**** Text excerpt

Over the past century and a half, Austen scholars have universally cited this dictum as gospel—so much so, that it’s fair to call it Pollock’s Law, because it has never been challenged, either as to the factual accuracy of Pollock’s textual observation, or as to JA’s presumed motivation for this universal limitation; and also because it purports to explain a major feature of Austenian fictional structure.

Well, it has never been challenged…until now. I’m here today to revise Pollock’s Law, and to show that Pollock, like Newton, was not wrong so much as incomplete, in failing to see a larger context than the absence of male-only scenes in JA’s novels. I.e., I suggest to you that those men-only scenes are actually only a subset of a larger whole, i.e., scenes where her (always female) protagonist was present. Pollock’s claim that JA scrupulously refrained from writing about scenes she had not actually witnessed herself in real life failed to explain why there are also (almost) NO scenes with women-only, or with both men and women present, but sans the heroine. In Vonnegutian terminology, the men-only scenes are a granfaloon, but the heroine-always scenes are a karasses, i.e., the group that really matters.

It’s easy to see why Pollock’s explanation has prevailed for so long. As many Austen scholars have pointed out, his claim is quite consistent with the authorial coaching JA famously gave to her writing niece Anna in an 1814 letter, about not writing about the manners of a locality she had never lived in herself.

Now, I could question Pollock’s unspoken but dubious assumption that Jane Austen, who grew up as the younger sister of 5 older brothers in a small rural household, never eavesdropped on boys-only talk in another room while she was growing up. As a little girl, she might well have been invisible to Revd. Austen, James, Edward and Henry, the way Fanny Price is invisible to Tom, his parents and aunt. JA was a born writer, and writers are notorious eavesdroppers, so it’s clear to me that JA was not averse to sometimes listening to conversations she was not supposed to hear.

However, let’s go with Pollock on this one for argument’s sake, because even then, I have a much better explanation for why there are no Austenian men-only scenes: JA’s novels are extremely unusual, because all six are told almost entirely (meaning, over 97%) from the unitary point of view of one character--the protagonist—who, obviously, is female in each novel!

There are only a tiny handful of narrative exceptions, when we’re unambiguously privy to:

Darcy’s thoughts and feelings about Elizabeth in P&P;

Knightley’s thoughts and feelings about Frank and Jane in Emma;

Charlotte Lucas’s courtship strategizing in P&P; and

a couple of other briefer windows into other secondary characters’s minds.

Otherwise, the only thoughts and feelings we ever have clear, unambiguous access to, unmediated by some other character’s perceptions or words, are those of JA’s heroines.

So, what Pollock never realized, and no Janeite who adheres to Pollock’s Rule (even if they had no idea who originated it) has ever realized, either, is the crucial fact is the absence of men-only scenes is only one special subclass within a larger class, which is the (near total) absence of scenes in JA’s novels in which the heroine is not present!

Put another way, let me now restate Pollock’s Rule, using his phraseology and showing my changes in ALL CAPS:

“ALMOST NO conversations of ladies with ladies, or of ladies and gentlemen together, are given, UNLESS THE HEROINE IS PRESENT AS WELL.”

********
**** Provided entries

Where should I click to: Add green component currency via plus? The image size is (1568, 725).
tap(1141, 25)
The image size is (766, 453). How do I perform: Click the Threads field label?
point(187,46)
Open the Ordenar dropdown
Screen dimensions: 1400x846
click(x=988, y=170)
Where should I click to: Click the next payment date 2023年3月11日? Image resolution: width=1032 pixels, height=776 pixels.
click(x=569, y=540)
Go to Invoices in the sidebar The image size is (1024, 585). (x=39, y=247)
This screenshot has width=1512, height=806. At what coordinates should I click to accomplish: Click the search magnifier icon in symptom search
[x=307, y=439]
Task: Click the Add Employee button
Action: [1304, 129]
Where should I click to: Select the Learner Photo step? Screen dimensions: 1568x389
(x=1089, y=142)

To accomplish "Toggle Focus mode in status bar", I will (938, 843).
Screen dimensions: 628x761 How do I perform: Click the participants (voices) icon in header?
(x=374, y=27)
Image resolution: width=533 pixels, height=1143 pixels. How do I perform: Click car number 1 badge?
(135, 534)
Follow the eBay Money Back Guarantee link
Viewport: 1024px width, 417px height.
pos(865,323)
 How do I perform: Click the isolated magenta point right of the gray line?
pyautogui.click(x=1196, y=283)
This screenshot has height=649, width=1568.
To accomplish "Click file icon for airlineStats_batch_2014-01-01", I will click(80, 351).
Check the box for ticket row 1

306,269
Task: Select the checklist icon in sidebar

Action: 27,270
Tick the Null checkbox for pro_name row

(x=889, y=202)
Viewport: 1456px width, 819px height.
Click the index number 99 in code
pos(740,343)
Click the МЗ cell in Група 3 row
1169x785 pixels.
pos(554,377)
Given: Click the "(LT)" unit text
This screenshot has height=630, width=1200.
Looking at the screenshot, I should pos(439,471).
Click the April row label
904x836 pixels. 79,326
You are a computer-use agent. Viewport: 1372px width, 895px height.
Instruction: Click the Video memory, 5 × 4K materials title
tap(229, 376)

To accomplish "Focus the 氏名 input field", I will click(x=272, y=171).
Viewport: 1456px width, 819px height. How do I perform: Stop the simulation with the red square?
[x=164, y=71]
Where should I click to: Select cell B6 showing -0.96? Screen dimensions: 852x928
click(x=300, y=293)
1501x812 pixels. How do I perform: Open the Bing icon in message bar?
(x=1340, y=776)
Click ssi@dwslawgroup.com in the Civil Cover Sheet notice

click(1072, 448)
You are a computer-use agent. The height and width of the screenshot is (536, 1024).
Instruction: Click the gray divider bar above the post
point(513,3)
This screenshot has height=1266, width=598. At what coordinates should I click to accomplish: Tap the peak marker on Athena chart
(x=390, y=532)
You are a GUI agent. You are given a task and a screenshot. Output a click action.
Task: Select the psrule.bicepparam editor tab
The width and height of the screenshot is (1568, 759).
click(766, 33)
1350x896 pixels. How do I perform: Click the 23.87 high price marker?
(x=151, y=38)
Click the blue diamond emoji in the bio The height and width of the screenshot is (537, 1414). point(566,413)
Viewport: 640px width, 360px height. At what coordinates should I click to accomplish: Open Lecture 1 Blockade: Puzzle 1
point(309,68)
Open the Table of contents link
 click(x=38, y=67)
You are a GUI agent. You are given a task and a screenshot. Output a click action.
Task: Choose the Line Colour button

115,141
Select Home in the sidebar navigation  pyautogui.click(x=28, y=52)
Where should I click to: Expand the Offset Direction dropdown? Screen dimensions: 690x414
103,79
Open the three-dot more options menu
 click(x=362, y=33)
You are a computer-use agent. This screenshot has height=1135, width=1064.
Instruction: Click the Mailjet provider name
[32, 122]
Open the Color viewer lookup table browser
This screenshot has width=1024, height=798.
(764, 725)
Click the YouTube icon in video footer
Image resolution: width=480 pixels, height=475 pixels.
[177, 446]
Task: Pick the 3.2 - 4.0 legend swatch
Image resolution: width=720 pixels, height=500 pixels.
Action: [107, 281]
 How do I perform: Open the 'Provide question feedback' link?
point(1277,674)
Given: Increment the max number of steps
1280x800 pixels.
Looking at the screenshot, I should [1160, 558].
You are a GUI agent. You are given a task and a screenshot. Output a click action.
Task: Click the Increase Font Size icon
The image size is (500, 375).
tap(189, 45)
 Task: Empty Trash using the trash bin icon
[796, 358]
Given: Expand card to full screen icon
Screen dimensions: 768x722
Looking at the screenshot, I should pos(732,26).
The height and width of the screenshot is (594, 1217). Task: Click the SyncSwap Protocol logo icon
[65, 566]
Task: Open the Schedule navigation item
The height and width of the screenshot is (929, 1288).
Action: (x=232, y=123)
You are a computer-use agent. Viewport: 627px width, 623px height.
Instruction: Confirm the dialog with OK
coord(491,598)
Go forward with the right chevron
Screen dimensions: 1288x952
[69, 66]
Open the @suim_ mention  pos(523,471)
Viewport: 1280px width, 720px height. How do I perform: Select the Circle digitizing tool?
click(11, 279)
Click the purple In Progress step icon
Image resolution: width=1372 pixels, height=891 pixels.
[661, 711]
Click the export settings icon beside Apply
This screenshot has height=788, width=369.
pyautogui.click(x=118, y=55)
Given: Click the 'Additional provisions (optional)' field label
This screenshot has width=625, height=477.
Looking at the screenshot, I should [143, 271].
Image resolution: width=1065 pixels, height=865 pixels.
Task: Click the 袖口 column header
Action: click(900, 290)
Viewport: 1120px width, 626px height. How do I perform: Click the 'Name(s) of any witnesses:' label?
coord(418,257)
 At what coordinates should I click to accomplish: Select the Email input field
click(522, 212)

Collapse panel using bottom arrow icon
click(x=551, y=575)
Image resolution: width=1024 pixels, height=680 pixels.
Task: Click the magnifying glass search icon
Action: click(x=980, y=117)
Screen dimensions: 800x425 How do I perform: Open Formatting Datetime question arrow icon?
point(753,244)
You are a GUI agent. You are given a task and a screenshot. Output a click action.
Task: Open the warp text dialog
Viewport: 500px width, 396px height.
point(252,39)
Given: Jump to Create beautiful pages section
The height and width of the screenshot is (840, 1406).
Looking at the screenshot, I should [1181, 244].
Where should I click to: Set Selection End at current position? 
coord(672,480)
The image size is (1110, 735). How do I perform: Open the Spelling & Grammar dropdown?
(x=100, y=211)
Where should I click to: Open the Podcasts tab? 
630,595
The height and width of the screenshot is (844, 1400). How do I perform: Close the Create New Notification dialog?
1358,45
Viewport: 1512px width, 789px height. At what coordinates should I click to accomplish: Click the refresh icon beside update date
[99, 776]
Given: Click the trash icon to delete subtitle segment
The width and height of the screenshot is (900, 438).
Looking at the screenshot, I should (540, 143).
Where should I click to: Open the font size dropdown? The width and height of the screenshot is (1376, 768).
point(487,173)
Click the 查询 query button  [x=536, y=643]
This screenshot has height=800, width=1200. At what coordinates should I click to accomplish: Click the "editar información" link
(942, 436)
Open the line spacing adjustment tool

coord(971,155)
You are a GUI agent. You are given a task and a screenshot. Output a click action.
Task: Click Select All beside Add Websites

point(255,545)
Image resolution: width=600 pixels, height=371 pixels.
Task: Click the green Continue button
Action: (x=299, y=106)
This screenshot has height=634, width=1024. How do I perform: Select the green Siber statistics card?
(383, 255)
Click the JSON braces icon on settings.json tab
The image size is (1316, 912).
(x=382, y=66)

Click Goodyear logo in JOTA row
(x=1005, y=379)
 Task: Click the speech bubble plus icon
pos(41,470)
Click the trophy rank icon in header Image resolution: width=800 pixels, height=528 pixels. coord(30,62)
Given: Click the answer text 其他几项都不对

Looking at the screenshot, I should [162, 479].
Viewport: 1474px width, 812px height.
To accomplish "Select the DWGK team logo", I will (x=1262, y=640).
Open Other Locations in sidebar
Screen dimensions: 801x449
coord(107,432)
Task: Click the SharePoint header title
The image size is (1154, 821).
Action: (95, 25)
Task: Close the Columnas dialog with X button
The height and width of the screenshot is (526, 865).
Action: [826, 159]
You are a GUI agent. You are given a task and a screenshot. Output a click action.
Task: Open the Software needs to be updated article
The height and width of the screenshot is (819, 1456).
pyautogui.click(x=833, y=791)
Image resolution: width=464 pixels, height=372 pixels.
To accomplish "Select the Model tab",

********

### Stated task 1
In the Austen essay, what narrative exceptions to the heroine's point of view are listed? Give all of them.
### Stated task 2
Point out each line in the rows that includes the word "label".

### Complete output 1
- Darcy's thoughts and feelings about Elizabeth in P&P
- Knightley's thoughts and feelings about Frank and Jane in Emma
- Charlotte Lucas's courtship strategizing in P&P
- a couple of other briefer windows into other secondary characters' minds

### Complete output 2
The image size is (766, 453). How do I perform: Click the Threads field label?
Click the April row label
Given: Click the 'Additional provisions (optional)' field label
Viewport: 1120px width, 626px height. How do I perform: Click the 'Name(s) of any witnesses:' label?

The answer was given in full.